Precious metals are an important asset class in their own right, sitting apart from other commodities. Like other commodities, supply from mines and consumption are major drivers of price, but unlike copper or nickel gold and silver are considered to have an intrinsic value and to act as a store of wealth, especially during times of market uncertainty. The cultural fascination and aesthetic interest in precious metals is as old as civilisation, and traders today are joining a long history of merchants, miners and speculators who sought to profit off bright metals. With ADSS, trading gold via CFDs gives you the flexibility of immediate market access, profiting off of price moves in gold or silver as they happen, without worrying about physical delivery. Precious metals traders use the same skills and analysis as equity or FX traders, but it is still important to be aware of the unique features and history of this major global market.
Buying gold and silver depends on the method you choose to buy it; buying physical gold is different to buying a gold CFD or COMEX gold futures contract. ADSS doesn’t sell gold, but allows traders to open long or short positions using contracts for difference. This lets you exchange a cash value equivalent to the change in price of the asset, without taking delivery of the underlying, and is a flexible route to market for traders looking to long or short gold or other precious metals.
When you buy silver at spot (or gold) via CFDs, you are agreeing to exchange a cash sum based on the change in price from that point. Whether this is a spot or forward price will depend on the CFD underlying; if you take out a CFD on the silver spot price, you will buy silver at spot, if you use a silver forward contract, it will be taken out on that contract. CFDs are limitlessly flexible, sharing the exact price action of their underlying, so all you need to confirm is whether or not that underlying is a spot contract (as in XAU / USD) or not to know if your CFD trades at spot.
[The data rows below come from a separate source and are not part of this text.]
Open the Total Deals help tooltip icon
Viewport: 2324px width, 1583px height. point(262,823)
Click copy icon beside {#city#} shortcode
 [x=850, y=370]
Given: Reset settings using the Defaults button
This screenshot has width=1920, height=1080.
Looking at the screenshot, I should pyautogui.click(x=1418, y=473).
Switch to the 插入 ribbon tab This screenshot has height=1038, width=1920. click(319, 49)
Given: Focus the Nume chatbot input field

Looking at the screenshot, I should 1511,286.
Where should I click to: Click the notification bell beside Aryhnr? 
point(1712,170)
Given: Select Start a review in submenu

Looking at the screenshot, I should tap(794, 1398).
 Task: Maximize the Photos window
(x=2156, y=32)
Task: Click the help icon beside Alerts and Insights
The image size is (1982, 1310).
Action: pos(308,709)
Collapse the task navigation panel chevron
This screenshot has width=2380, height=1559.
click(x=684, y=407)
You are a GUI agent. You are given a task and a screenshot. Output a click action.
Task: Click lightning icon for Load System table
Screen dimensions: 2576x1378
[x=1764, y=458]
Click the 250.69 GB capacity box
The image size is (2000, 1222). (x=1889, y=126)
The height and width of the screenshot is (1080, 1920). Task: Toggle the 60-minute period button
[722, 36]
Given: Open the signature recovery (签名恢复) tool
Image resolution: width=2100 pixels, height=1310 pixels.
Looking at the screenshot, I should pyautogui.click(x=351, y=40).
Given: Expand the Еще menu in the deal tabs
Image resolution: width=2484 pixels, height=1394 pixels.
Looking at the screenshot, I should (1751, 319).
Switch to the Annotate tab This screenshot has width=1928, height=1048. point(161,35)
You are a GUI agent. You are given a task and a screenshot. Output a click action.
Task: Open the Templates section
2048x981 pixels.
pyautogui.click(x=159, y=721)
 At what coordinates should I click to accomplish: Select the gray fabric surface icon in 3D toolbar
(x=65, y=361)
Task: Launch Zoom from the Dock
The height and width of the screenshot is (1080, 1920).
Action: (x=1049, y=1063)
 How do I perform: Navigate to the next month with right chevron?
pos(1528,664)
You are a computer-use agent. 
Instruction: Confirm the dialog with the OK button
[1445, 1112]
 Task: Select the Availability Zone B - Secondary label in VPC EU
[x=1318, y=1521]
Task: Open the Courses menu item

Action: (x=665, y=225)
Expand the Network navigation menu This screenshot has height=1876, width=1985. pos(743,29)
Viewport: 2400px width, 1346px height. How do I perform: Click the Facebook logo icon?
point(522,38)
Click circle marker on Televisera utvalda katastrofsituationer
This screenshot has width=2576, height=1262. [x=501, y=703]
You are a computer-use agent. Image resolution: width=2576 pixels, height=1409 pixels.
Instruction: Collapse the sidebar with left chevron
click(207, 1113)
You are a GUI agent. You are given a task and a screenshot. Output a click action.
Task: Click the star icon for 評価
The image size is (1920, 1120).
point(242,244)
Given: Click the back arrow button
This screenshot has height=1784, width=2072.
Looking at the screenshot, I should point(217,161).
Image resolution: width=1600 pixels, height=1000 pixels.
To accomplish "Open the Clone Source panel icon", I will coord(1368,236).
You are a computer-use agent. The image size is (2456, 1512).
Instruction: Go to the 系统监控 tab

The price relationship between gold and silver changes over time, and volumes also vary, with gold generally considerably more popular with speculators than silver. From a CFD trading perspective, market volumes are of secondary importance, since there is no question of liquidity as neither party buys or sells the underlying asset. That said, illiquid markets tend to be more volatile than liquid ones, and this combined with silver’s greater industrial utility means it can be a more volatile metal than gold. CFD traders can still deal in both securely, since they do not need to take delivery of the asset in the open market.